* [Exercise details] Reproduce the following lines verbatim.
— START OF Data for this task —
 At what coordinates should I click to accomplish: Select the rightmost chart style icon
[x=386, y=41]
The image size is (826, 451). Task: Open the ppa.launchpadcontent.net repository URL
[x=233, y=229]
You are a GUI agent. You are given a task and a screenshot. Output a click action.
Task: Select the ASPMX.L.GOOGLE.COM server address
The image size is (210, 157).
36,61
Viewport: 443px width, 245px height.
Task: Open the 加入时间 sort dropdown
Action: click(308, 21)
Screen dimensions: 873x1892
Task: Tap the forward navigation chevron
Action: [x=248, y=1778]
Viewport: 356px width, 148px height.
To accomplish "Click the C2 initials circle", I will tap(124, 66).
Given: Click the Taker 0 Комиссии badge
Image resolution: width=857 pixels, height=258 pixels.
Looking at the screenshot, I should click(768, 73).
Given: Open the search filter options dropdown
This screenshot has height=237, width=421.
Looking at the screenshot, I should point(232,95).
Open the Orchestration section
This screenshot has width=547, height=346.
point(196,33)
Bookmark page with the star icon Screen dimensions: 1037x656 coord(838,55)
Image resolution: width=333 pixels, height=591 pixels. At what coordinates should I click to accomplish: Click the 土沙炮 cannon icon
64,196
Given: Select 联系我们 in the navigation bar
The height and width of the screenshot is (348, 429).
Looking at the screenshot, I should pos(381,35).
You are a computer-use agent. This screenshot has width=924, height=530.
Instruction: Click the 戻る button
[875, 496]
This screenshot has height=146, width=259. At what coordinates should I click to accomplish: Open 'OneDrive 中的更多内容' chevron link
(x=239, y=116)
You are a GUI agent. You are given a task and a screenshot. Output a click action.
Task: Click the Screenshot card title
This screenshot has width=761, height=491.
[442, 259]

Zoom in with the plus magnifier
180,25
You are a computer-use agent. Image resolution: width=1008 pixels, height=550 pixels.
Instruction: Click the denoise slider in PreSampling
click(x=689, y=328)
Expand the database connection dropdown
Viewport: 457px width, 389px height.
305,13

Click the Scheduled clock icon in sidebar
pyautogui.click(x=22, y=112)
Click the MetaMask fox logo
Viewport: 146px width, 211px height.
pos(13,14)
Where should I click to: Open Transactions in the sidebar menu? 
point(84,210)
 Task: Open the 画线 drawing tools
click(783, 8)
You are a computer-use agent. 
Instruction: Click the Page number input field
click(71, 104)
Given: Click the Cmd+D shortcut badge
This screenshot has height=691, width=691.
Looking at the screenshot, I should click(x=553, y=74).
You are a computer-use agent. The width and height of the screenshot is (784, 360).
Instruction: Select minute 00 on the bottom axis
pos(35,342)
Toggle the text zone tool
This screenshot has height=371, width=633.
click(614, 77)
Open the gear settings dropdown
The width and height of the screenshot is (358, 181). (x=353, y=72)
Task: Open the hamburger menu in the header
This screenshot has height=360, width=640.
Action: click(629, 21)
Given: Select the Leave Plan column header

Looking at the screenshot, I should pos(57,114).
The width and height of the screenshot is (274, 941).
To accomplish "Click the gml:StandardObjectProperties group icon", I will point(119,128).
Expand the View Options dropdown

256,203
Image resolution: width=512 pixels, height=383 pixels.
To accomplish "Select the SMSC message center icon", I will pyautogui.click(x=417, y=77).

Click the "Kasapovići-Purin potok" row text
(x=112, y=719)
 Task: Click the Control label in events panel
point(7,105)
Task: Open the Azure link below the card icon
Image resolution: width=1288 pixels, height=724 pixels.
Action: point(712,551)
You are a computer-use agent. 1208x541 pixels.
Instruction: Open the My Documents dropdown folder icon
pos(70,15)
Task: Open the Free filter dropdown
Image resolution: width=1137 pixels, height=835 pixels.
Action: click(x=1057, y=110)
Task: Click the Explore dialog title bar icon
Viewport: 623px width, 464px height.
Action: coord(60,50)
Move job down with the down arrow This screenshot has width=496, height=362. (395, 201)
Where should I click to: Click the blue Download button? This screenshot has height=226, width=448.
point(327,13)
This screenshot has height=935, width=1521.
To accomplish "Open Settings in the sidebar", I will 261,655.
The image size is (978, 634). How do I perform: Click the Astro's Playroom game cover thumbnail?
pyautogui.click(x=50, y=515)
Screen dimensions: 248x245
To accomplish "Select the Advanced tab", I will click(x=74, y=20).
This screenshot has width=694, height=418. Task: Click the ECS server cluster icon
— END OF Data for this task —
* [Completed task]
 At what coordinates should I click to accomplish: Select the rightmost chart style icon
[x=386, y=41]
The image size is (826, 451). Task: Open the ppa.launchpadcontent.net repository URL
[x=233, y=229]
You are a GUI agent. You are given a task and a screenshot. Output a click action.
Task: Select the ASPMX.L.GOOGLE.COM server address
The image size is (210, 157).
36,61
Viewport: 443px width, 245px height.
Task: Open the 加入时间 sort dropdown
Action: click(308, 21)
Screen dimensions: 873x1892
Task: Tap the forward navigation chevron
Action: [x=248, y=1778]
Viewport: 356px width, 148px height.
To accomplish "Click the C2 initials circle", I will tap(124, 66).
Given: Click the Taker 0 Комиссии badge
Image resolution: width=857 pixels, height=258 pixels.
Looking at the screenshot, I should click(768, 73).
Given: Open the search filter options dropdown
This screenshot has height=237, width=421.
Looking at the screenshot, I should point(232,95).
Open the Orchestration section
This screenshot has width=547, height=346.
point(196,33)
Bookmark page with the star icon Screen dimensions: 1037x656 coord(838,55)
Image resolution: width=333 pixels, height=591 pixels. At what coordinates should I click to accomplish: Click the 土沙炮 cannon icon
64,196
Given: Select 联系我们 in the navigation bar
The height and width of the screenshot is (348, 429).
Looking at the screenshot, I should pos(381,35).
You are a computer-use agent. This screenshot has width=924, height=530.
Instruction: Click the 戻る button
[875, 496]
This screenshot has height=146, width=259. At what coordinates should I click to accomplish: Open 'OneDrive 中的更多内容' chevron link
(x=239, y=116)
You are a GUI agent. You are given a task and a screenshot. Output a click action.
Task: Click the Screenshot card title
This screenshot has width=761, height=491.
[442, 259]

Zoom in with the plus magnifier
180,25
You are a computer-use agent. Image resolution: width=1008 pixels, height=550 pixels.
Instruction: Click the denoise slider in PreSampling
click(x=689, y=328)
Expand the database connection dropdown
Viewport: 457px width, 389px height.
305,13

Click the Scheduled clock icon in sidebar
pyautogui.click(x=22, y=112)
Click the MetaMask fox logo
Viewport: 146px width, 211px height.
pos(13,14)
Where should I click to: Open Transactions in the sidebar menu? 
point(84,210)
 Task: Open the 画线 drawing tools
click(783, 8)
You are a computer-use agent. 
Instruction: Click the Page number input field
click(71, 104)
Given: Click the Cmd+D shortcut badge
This screenshot has height=691, width=691.
Looking at the screenshot, I should click(x=553, y=74).
You are a computer-use agent. The width and height of the screenshot is (784, 360).
Instruction: Select minute 00 on the bottom axis
pos(35,342)
Toggle the text zone tool
This screenshot has height=371, width=633.
click(614, 77)
Open the gear settings dropdown
The width and height of the screenshot is (358, 181). (x=353, y=72)
Task: Open the hamburger menu in the header
This screenshot has height=360, width=640.
Action: click(629, 21)
Given: Select the Leave Plan column header

Looking at the screenshot, I should pos(57,114).
The width and height of the screenshot is (274, 941).
To accomplish "Click the gml:StandardObjectProperties group icon", I will point(119,128).
Expand the View Options dropdown

256,203
Image resolution: width=512 pixels, height=383 pixels.
To accomplish "Select the SMSC message center icon", I will pyautogui.click(x=417, y=77).

Click the "Kasapovići-Purin potok" row text
(x=112, y=719)
 Task: Click the Control label in events panel
point(7,105)
Task: Open the Azure link below the card icon
Image resolution: width=1288 pixels, height=724 pixels.
Action: point(712,551)
You are a computer-use agent. 1208x541 pixels.
Instruction: Open the My Documents dropdown folder icon
pos(70,15)
Task: Open the Free filter dropdown
Image resolution: width=1137 pixels, height=835 pixels.
Action: click(x=1057, y=110)
Task: Click the Explore dialog title bar icon
Viewport: 623px width, 464px height.
Action: coord(60,50)
Move job down with the down arrow This screenshot has width=496, height=362. (395, 201)
Where should I click to: Click the blue Download button? This screenshot has height=226, width=448.
point(327,13)
This screenshot has height=935, width=1521.
To accomplish "Open Settings in the sidebar", I will 261,655.
The image size is (978, 634). How do I perform: Click the Astro's Playroom game cover thumbnail?
pyautogui.click(x=50, y=515)
Screen dimensions: 248x245
To accomplish "Select the Advanced tab", I will click(x=74, y=20).
This screenshot has width=694, height=418. Task: Click the ECS server cluster icon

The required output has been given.